# Fed-BioMed secure aggregation tutorial


<font size=+2>
    Warning: secure aggregation is a work in progress. In current version it is not fully implement and does not provide any effective security/functionality. This notebook exists only for demonstration purposes.
</font>


## Example experimentation setup

This part contains setup of a basic example for Fed-BioMed.

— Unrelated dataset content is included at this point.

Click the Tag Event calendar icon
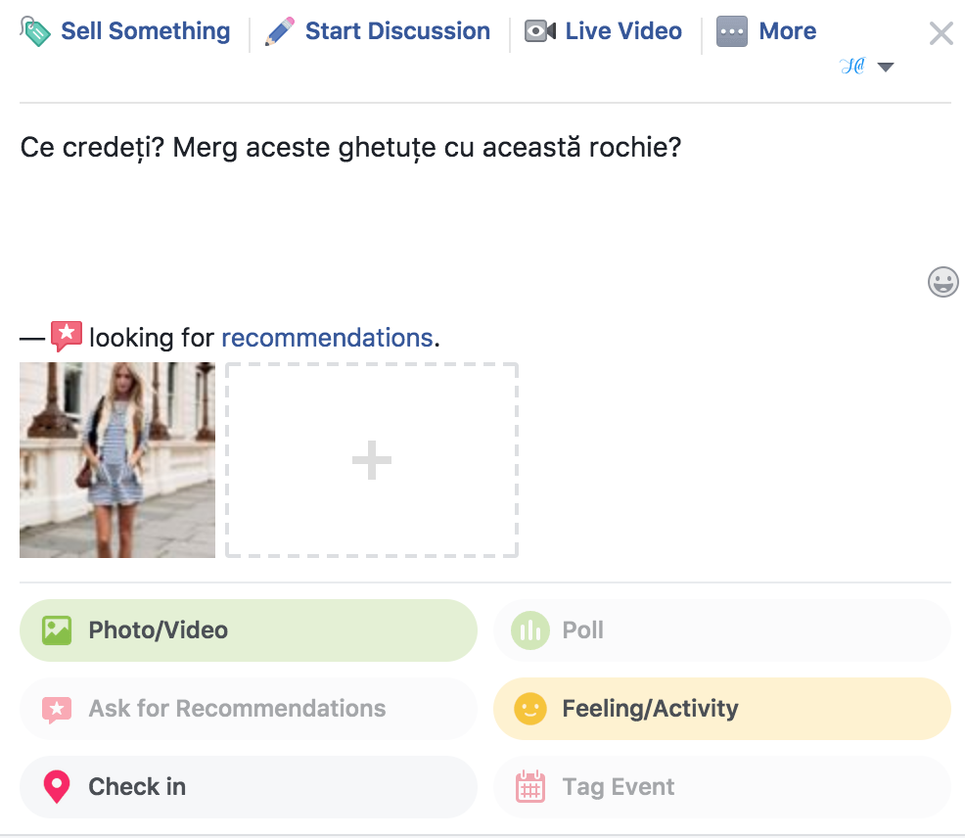 pos(530,787)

At this point, nothing is specific to secure aggregation.

### Start the network
Before running this notebook, start the network with `./scripts/fedbiomed_run network`

### Setting nodes up
It is necessary to previously configure ** at least two nodes**:
1. `./scripts/fedbiomed_run node config config_node1.ini add` (respectively for the second node: `./scripts/fedbiomed_run node config config_node2.ini add`)
  * Select option 2 (default) to add MNIST to the node
  * Confirm default tags by hitting "y" and ENTER
  * Pick the folder where MNIST is downloaded (this is due to a pytorch issue https://github.com/pytorch/vision/issues/3549)
  * Data must have been added (if you get a warning saying that data must be unique is because it's been already added)
  
2. Check that your data has been added by executing `./scripts/fedbiomed_run config config_node1.ini node list`
3. Run the node using `./scripts/fedbiomed_run config_node1.ini node run`. Wait until you get `Starting task manager`. it means you are online.

### Define an experiment model and parameters"

Declare a torch training plan MyTrainingPlan class to send for training on the node

In [1]:
import torch
import torch.nn as nn
from fedbiomed.common.training_plans import TorchTrainingPlan
from fedbiomed.common.data import DataManager
from torchvision import datasets, transforms


# Here we define the model to be used. 
# You can use any class name (here 'Net')
class MyTrainingPlan(TorchTrainingPlan):
    
    # Defines and return model 
    def init_model(self, model_args):
        return self.Net(model_args = model_args)
    
    # Defines and return optimizer
    def init_optimizer(self, optimizer_args):
        return torch.optim.Adam(self.model().parameters(), lr = optimizer_args["lr"])
    
    # Declares and return dependencies
    def init_dependencies(self):
        deps = ["from torchvision import datasets, transforms"]
        return deps
    
    class Net(nn.Module):
        def __init__(self, model_args):
            super().__init__()
            self.conv1 = nn.Conv2d(1, 32, 3, 1)
            self.conv2 = nn.Conv2d(32, 64, 3, 1)
            self.dropout1 = nn.Dropout(0.25)
            self.dropout2 = nn.Dropout(0.5)
            self.fc1 = nn.Linear(9216, 128)
            self.fc2 = nn.Linear(128, 10)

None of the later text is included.